Triclosan and liver disease

The team, led by Robert Tukey, Ph.D., and Michael Karin, Ph.D., previously reported that triclosan exposure worsened NAFLD in mice fed a high-fat diet. NAFLD occurs when fat builds up in liver cells, impairing organ function and can lead to more advanced forms of liver disease and increase the risk of developing type 2 diabetes later in life.

“The increasing use of triclosan in consumer products poses a risk of human liver toxicity,” Tukey said in a 2021 press release. (Photo courtesy of Maskmedicare Shop/Unsplash.com)

Although liver disease typically occurs in adults, the prevalence of NAFLD in children is increasing in the United States

Breast milk chemistry

Triclosan has already been detected in humans breastmilkpotentially exposing infants to the chemical.

“Recent increases in pediatric NAFLD may be a consequence of mother-to-child transmission of environmental toxicants like triclosan,” Tukey said at a UC San Diego. Press release.

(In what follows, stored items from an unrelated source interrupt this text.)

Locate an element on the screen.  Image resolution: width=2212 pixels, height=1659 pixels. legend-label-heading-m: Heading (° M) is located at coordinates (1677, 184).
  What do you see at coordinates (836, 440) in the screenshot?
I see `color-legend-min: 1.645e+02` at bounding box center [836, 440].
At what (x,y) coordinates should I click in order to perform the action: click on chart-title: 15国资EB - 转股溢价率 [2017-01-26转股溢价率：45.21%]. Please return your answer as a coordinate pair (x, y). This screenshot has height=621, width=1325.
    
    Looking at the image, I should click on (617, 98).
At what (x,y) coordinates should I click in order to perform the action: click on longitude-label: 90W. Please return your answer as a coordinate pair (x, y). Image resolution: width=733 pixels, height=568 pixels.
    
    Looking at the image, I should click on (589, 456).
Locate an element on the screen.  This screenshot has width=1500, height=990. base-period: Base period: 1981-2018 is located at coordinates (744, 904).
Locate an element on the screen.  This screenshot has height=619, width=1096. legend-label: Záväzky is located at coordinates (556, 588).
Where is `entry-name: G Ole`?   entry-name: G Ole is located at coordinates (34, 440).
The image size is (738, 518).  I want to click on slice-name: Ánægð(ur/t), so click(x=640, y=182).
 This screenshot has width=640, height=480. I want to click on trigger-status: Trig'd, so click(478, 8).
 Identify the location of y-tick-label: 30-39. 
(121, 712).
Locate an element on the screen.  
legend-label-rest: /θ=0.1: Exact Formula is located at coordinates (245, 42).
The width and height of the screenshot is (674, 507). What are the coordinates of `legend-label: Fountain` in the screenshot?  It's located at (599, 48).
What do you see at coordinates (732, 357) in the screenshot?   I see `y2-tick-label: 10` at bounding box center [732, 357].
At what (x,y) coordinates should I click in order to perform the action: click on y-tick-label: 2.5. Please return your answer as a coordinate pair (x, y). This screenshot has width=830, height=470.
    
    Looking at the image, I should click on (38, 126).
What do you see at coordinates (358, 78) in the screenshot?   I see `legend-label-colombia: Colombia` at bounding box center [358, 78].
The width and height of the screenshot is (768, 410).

Left to right: Heather Henry, Ph.D., SRP Scientific Health Administrator;  Karin;  PRS Health Specialist Brittany Trottier;  SRP Health Scientific Administrator Michelle Heacock, Ph.D.;  and SRP Director William Suk, Ph.D. Karin and SRP staff after her 2018 NIEHS Distinguished Lecture. Left to right: Heather Henry, Ph.D., SRP Health Science Administrator; Karin; PRS Health Specialist Brittany Trottier; SRP Health Scientific Administrator Michelle Heacock, Ph.D.; and SRP Director William Suk, Ph.D. (Photo courtesy of NIEHS Superfund Research Program)

To test their hypothesis, the researchers exposed pregnant mice to triclosan in their diet and found that it was efficiently transferred via lactation to newborn mice. They observed that newborn mice exposed to triclosan through their mother’s milk had higher liver weights and accumulated more fat in the liver, among other common early signs of NAFLD.

Potential targets for treatment

In the new study, the scientists further revealed that triclosan altered the expression of two metabolic mechanisms involved in the development of NAFLD: transcription activating factor 4 (ATF4) and proliferator-activated receptor alpha. of peroxisomes (PPARα).

The team found that blocking these mechanisms reduced triclosan-induced fat accumulation in the liver and prevented the expression of genes associated with increased de novo lipogenesis, a key feature associated with NAFLD. De novo lipogenesis is a metabolic process that converts carbohydrates into fats.

These mechanisms play an important role in the progression of NAFLD and may provide a basis on which to develop potential therapies for toxicant-associated liver disease, the authors noted.

Quote: Weber AA, Yang X, Mennillo E, Ding J, Watrous JD, Jain M, Chen S, Karin M, Tukey RH. 2022. Lactational administration of Triclosan promotes non-alcoholic fatty liver disease in newborn mice. Common Nat 13(1):4346.

(Mali Velasco is a science writer for MDB Inc., a contractor to the NIEHS Superfund research program.)